In general it is true that statistically, the greater the risk of recurrence, the greater the actual benefit of optimal adjuvant therapy to the patient, so that the benefit for patients with high-risk primary breast cancer is proportionally more than for those with early-stage disease. This means that provision of standard-of-care treatments is crucial to obtain the best chance at survival.
Without adjuvant chemotherapy, a 38-year-old black woman with a 3.5 centimeter, ER-negative, grade 2 tumor with four involved lymph nodes faces only a 26 percent chance of being alive and cancer-free ten years later. The standard four cycles of Adriamycin and Cytoxan (CA) can improve her absolute odds of not having recurrence by over 20 percent, but the addition of four cycles of Taxol to the CA can increase her chances of disease-free survival by an additional 8 percent, in absolute terms. With optimal chemotherapy, then, this hypothetical high-risk patient's chances of disease-free survival at ten years are doubled by aggressive chemotherapy, from 26 percent to 54 percent.

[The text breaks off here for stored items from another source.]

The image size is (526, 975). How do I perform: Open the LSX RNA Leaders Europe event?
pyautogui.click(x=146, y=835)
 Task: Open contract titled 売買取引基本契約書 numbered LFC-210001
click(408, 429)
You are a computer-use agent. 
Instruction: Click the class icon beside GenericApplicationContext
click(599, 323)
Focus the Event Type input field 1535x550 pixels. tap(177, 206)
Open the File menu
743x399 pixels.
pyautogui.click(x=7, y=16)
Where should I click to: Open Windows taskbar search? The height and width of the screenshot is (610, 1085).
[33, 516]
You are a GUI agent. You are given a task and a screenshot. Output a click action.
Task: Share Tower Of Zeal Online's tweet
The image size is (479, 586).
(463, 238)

If she has more than nine involved lymph nodes at diagnosis, the disease-free survival benefit to her of optimal chemotherapy is actually tripled.
We know that certain patient groups are at greater risk for getting less than optimal care, notably those who are elderly, obese, poor, and those of some minority populations. Questions have also been raised about the relative treatment given at NCI-Designated Comprehensive Cancer Center and teaching hospitals, community cancer centers and private oncology practices. Are there differences in the kind of care that is offered to patients, according to medical setting? Does where breast cancer is treated affect outcome? These are important questions to examine.
We need to understand whether certain patient groups, such as those with inflammatory breast cancer, for whom the usual delays in diagnosis and treatment can be deadly, are receiving optimal care, and whether this care differs by age, racial/ethnic group, and socio-economic status. We need to know if issues of familial predisposition and genetic testing are being adequately addressed in the various communities.